Convert the lines from the line with "You are a computer-use" to the line with "click(x=327, y=62)" into a two-column CSV with the headers prompt_text and target_action. Write one row per text-and-answer pair, with each in a single quoted field, line breaks replaced by spaces, and the picture left out.

Input material -
-- -- --

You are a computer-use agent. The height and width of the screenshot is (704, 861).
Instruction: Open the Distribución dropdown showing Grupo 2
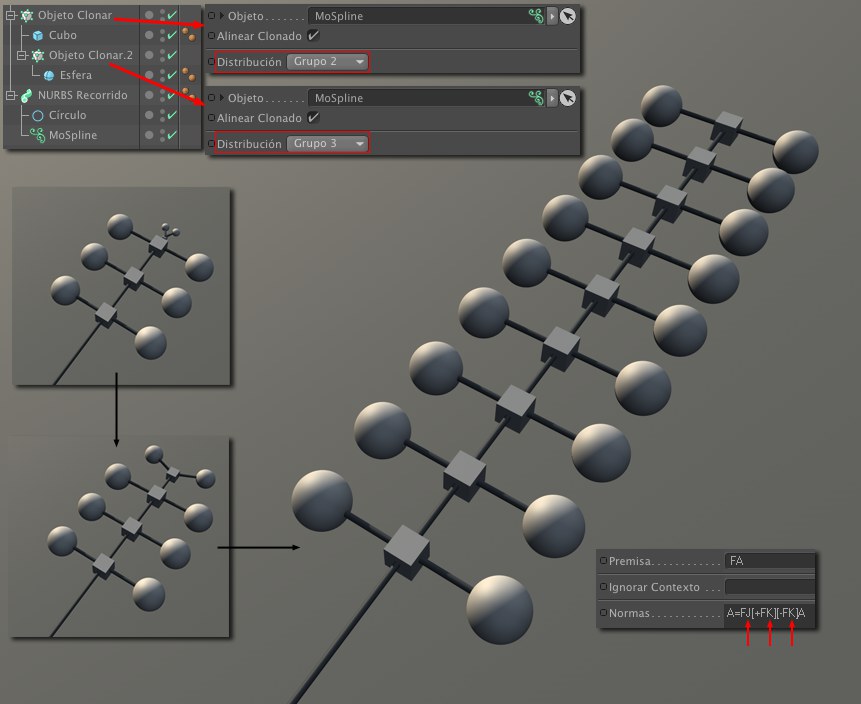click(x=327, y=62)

-- -- --

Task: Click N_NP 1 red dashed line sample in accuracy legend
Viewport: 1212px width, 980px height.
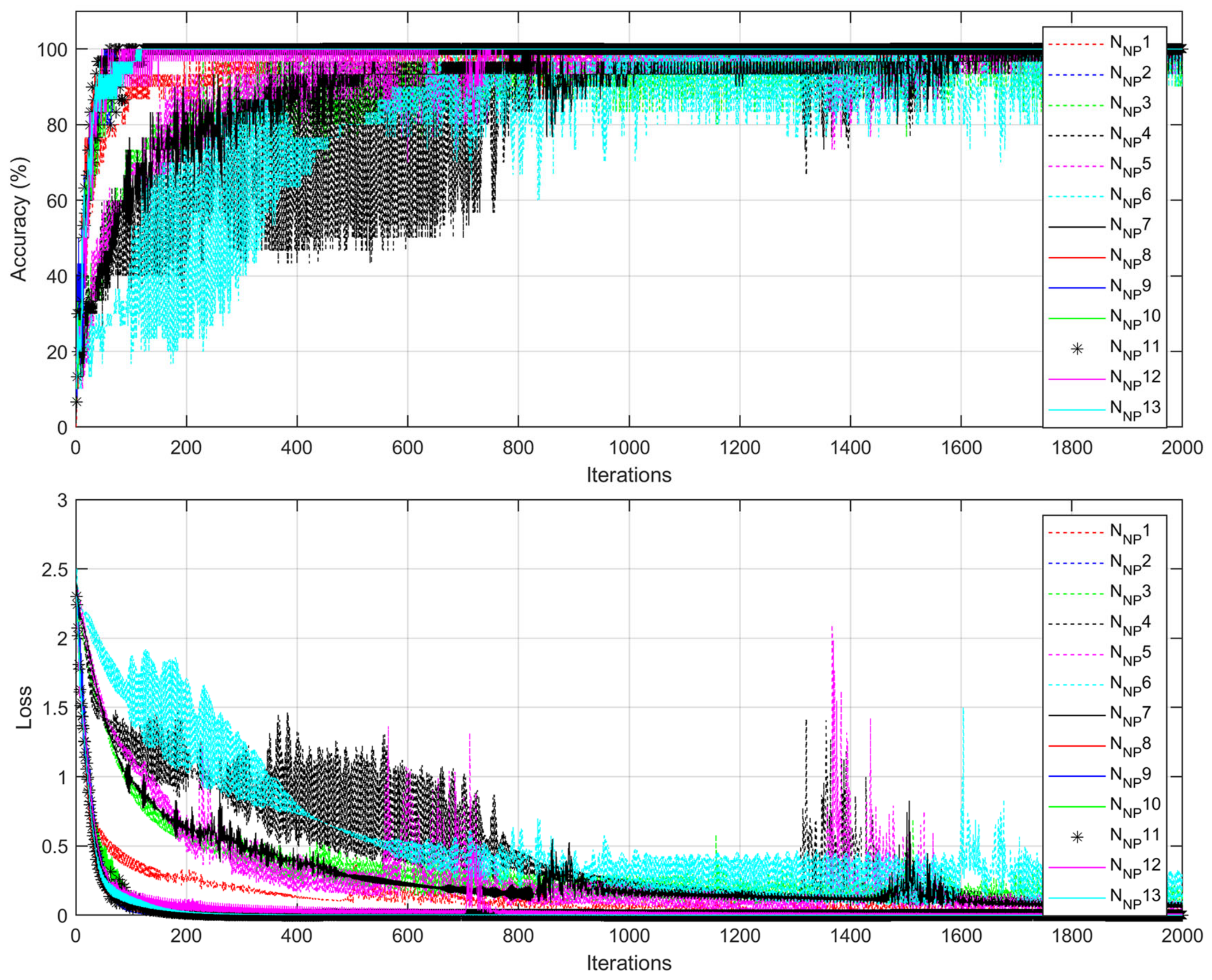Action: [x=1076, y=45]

-- -- --

The solution -
prompt_text,target_action
"You are a computer-use agent. The height and width of the screenshot is (704, 861). Instruction: Open the Distribución dropdown showing Grupo 2","click(x=327, y=62)"